Tracey said that her film was the only film that made with kind of budget she had. Not this year. Insidious had a million dollar budget and made 50 Million. Bridemaids was probably made around the same price and made 14 Million and beat Priest. Jumping the Broom is not a victory. And if Bob Johnson is running this shouldn’t put more money into this? He has 6 million laying on his floor from Viacom. Now people would say its a black film. True, but at the same time if you want to big boys you have to talk big boy numbers. People have been saying they won and all of that but I say that the next Our Stories Flick will go straight to DVD. Jumping The Broom left people with a bad taste in their mouth.


Can somebody please explain to me how this works?
If our stories film is the studio, doesn’t that mean that they provide the budget ($6.6 million) to finance the film.

If they have to go to someone/somewhere else (Sony) to get the money, doesn’t that just make them a production company?

What’s the difference between the studio and a production company?


@ NothingButAMan – their relationship with the Weinsteins is no more. And that’s all I can say about that.


I’m kicking myself that I didn’t request that you ask Ms. Edmonds about the status of Our Stories’ relationship w/ the Weinsteins, as they were originally co partners in the project…


Cynthia if that ain’t the TRUTH! LMAO Yeah, the pot o’ gold ain’t around no more, folks is looking for steady revenue streams like the old days (before VHS)

Yeah, but check it. Blogs will come up with some standard of conduct, rules for the road like Wiki did-and they’ll be just like regular media. Already happening with media distribution. Everybody said it would “democratize” things, but what it’s done is create a gladatorial area where Hulu & Netflix are squashing the little guy & the studios & networks are doing business with them. Just trying to come up with a steady pay system, it’s becoming less democratic and more traditional. Blogs are beginning to centralize more as well (Rotten Tomatoes recently sold to Flixster-Warner Bros which is Time Warner, Imdb is owned by Amazon, etc).

Same shit different day…


@ Xi, damn I wish I would have spoken your words. I mean, it says it all for so many of us. I don’t know why some people fake the funk like they don’t eat chicken or have a relative (or two) that’s just like one of TP’s characters. I learned how to cuss from my aunt clarice and one of my uncles might be found smoking a joint while cutting his grass. I ain’t mad at them and I still love them. And, I met my woman at church, so come on Mr Perry, talk to me. Now, of course, er’body up in church ain’t doing the right thang (nope, far from it) but when TP throws in a little church humor, I know what he’s talking about, and sometimes it’s funny.

## REQUIREMENT A
In the comment thread about Our Stories Films, which company is said to own IMDb?
## REQUIREMENT B
Resume the comment thread about Our Stories Films after its last comment.

[Saved data entries]
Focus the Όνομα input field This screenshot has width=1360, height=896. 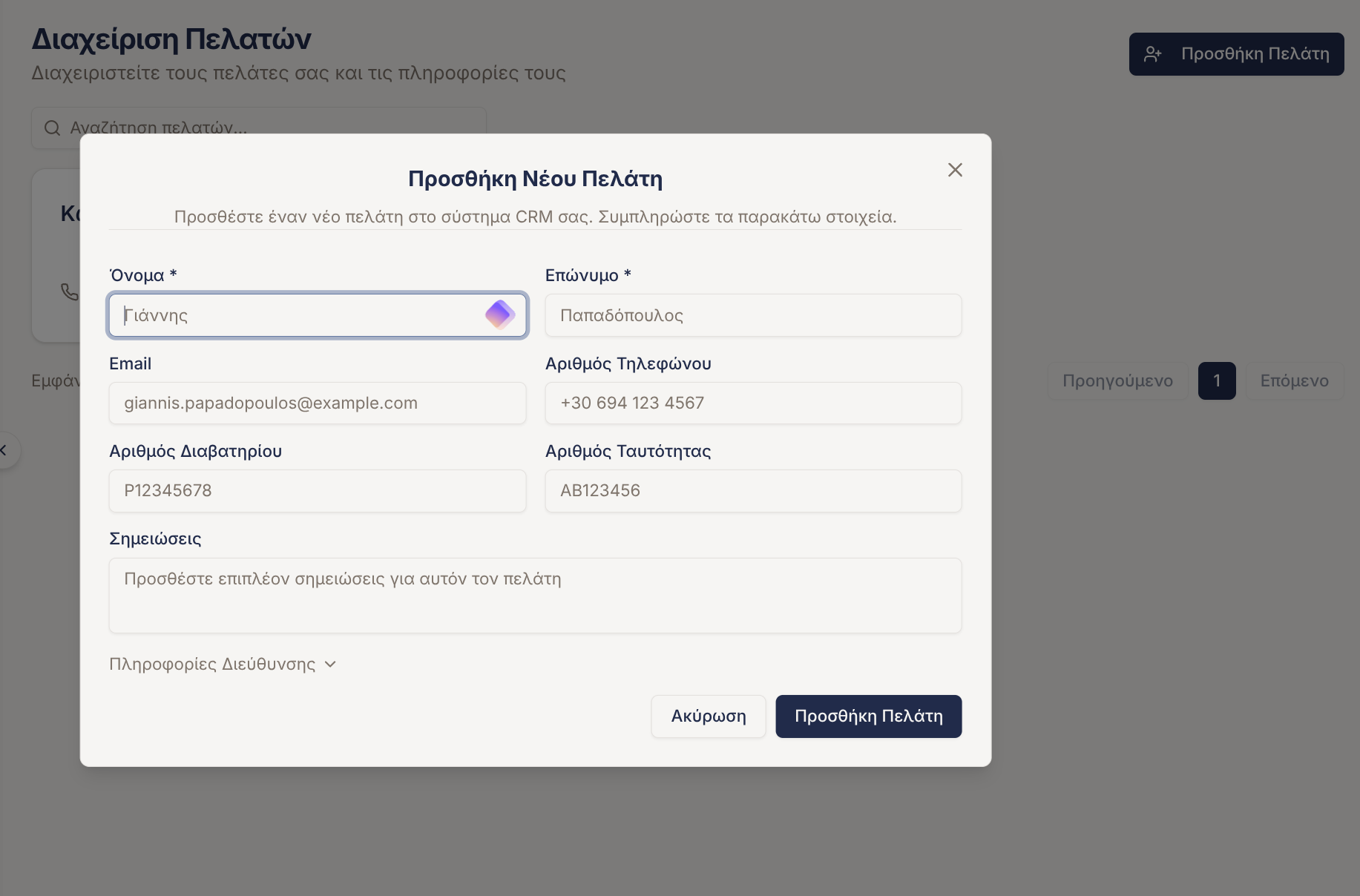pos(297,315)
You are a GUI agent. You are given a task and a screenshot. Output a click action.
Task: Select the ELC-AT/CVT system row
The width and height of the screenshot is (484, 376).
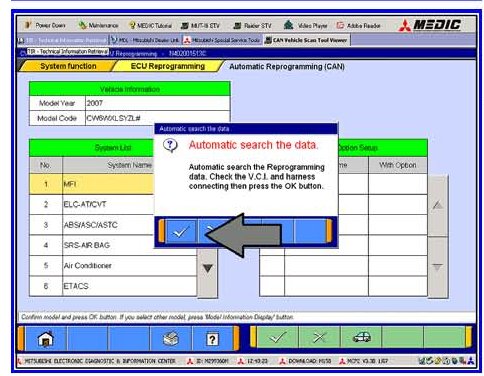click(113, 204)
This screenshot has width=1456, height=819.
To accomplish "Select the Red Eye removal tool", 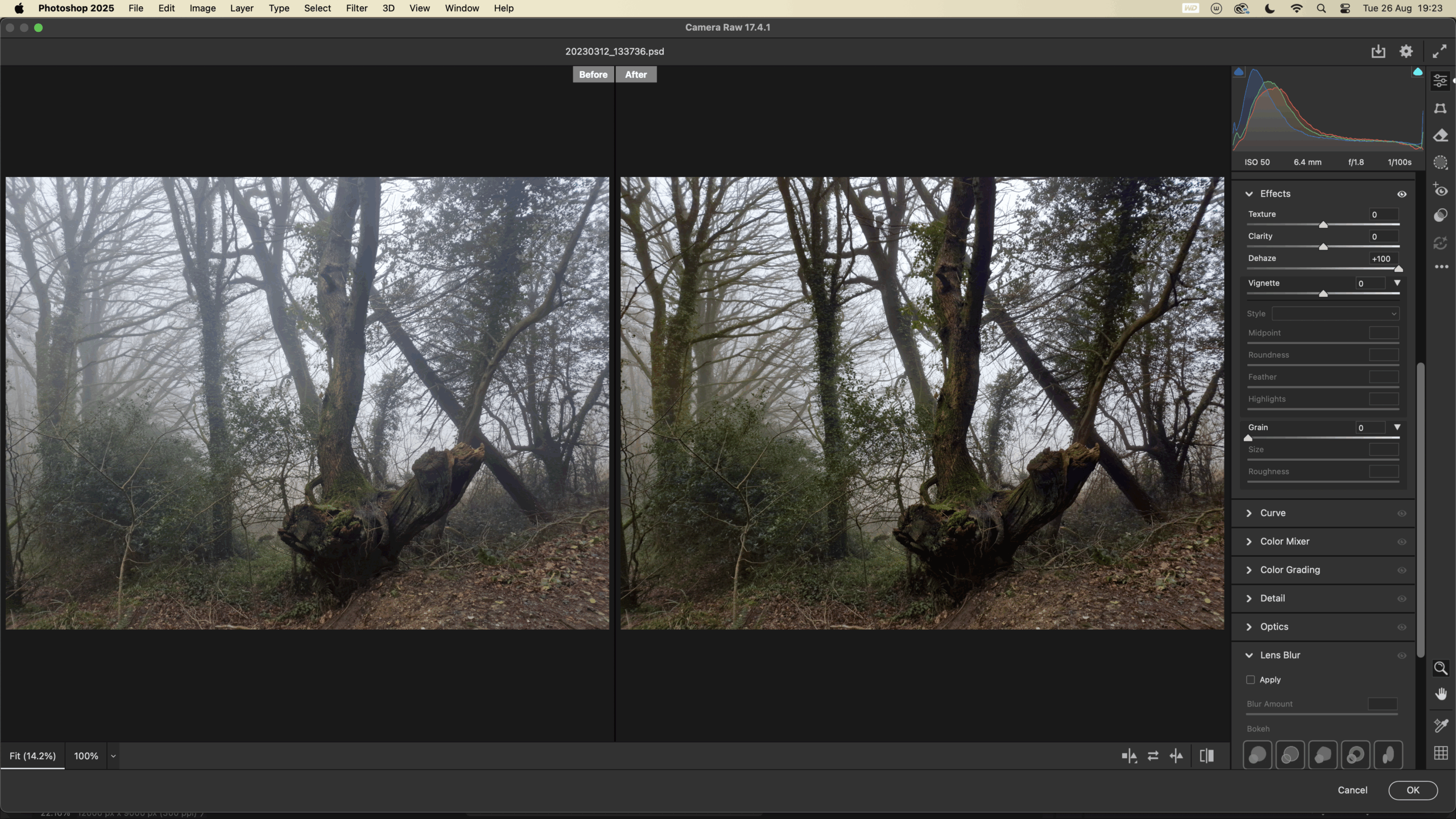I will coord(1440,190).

## WRITTEN ANSWER A
Amazon

## WRITTEN ANSWER B
As Jug noted “what Tyler does is make movies for “the masses” which I think we can all agree covers a wiiiide swath of educational, economic & most important-taste-levels. Regardless of your state, at some point, everybody can get with Tyler’s movies-at least that’s the business plan” and I agree. We, some of us, may not like his style nor the quality of his movies (or even the man)but I believe theres a piece of the pie for all of us. It depends on what a person is looking for – which they WILL find.

Yep, good comment.


Relax Carey. You can babble all you want. Mr. Powell made his point clear. If you don’t like me repeating it, to fuckin bad. :)

You gonna give yourself a heart attack. Relax.

Hell, what’s the point of this blog if, according to some, we are suppose to shut up if our critique is not 100 % ass kiss. We should make this a love forum where e all can shower each others ego and say nothing is crap.

Clearly YOU are of that opinion and that’s cool.

Don’t dictate to me what mine should be pops.



Jumping the Broom is poised to make 5x its budget this weekend. A success by any measure. Its Cinemascore was A across the board. Rare for any film. Taking nothing away from the success of Bridesmaids. But it cost 35 million. And regarding the economics of film and “big boys” you seem to not know of what you speak. Congrats to all involved.



I feel where you are coming from. URBAN is such a lazy term. Not that I am blaming Mrs. Edmonds but Hollywood thinks all non-white folk must live in cities. Thus the URBAN term. Which really is code for GHETTO.

It’s bullshit, I know.

I would prefer ‘Ethnic’ films instead if they insist on one word discriptions of an entire market.


Please Zeus, miss us with that nonsense. Lynn’s comments were in no way related to what some would consider a foolish hate raid, hateraid rant. So act like… pretend like you have one ounce of sense.

But I am tired of hearing Tyler Perry being used as all the ills of black films and evil black filmmakers. That mess makes my nuts draw up. There’s a plethora of piss poor black films that do not include a man in drag, and their missteps are not always about “quality”.

And I’ve said this before. When Tyler makes a movie, it’s one story in time. It’s one of a thousand avenues in which one could draw a conclusion and/or opinion on any number of topics including race, “our stories”, sexual abuse, men in drag, who’s babies momma is it, or rather or not the Miami Heat will win the NBA Championship.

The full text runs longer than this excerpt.